Word and element locating data -
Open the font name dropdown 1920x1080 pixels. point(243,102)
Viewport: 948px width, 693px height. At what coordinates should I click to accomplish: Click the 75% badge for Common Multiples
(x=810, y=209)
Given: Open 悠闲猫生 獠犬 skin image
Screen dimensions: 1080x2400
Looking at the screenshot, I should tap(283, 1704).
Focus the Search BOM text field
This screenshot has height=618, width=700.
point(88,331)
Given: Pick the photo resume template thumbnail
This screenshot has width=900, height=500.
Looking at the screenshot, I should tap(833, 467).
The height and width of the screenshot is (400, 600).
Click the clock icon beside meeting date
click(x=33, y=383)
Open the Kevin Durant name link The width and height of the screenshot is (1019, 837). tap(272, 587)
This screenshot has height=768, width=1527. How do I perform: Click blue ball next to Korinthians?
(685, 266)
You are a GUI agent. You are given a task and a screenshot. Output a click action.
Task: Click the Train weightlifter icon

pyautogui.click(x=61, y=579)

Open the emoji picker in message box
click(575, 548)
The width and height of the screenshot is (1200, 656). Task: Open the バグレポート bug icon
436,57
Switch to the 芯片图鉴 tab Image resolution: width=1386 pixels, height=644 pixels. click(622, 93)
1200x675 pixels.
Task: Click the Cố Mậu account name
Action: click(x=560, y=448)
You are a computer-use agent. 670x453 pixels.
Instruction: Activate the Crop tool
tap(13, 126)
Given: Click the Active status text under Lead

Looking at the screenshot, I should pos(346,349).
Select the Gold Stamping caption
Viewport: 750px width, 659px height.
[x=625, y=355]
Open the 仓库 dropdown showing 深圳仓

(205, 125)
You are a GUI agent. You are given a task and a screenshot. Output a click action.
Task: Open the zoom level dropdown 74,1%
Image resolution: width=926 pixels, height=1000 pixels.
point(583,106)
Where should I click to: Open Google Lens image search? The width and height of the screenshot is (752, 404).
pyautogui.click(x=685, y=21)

PROBLEM DESCRIPTION -
List every line of the entries above that contains the string "dropdown".

WRITTEN ANSWER -
Open the font name dropdown 1920x1080 pixels. point(243,102)
Open the 仓库 dropdown showing 深圳仓
Task: Open the zoom level dropdown 74,1%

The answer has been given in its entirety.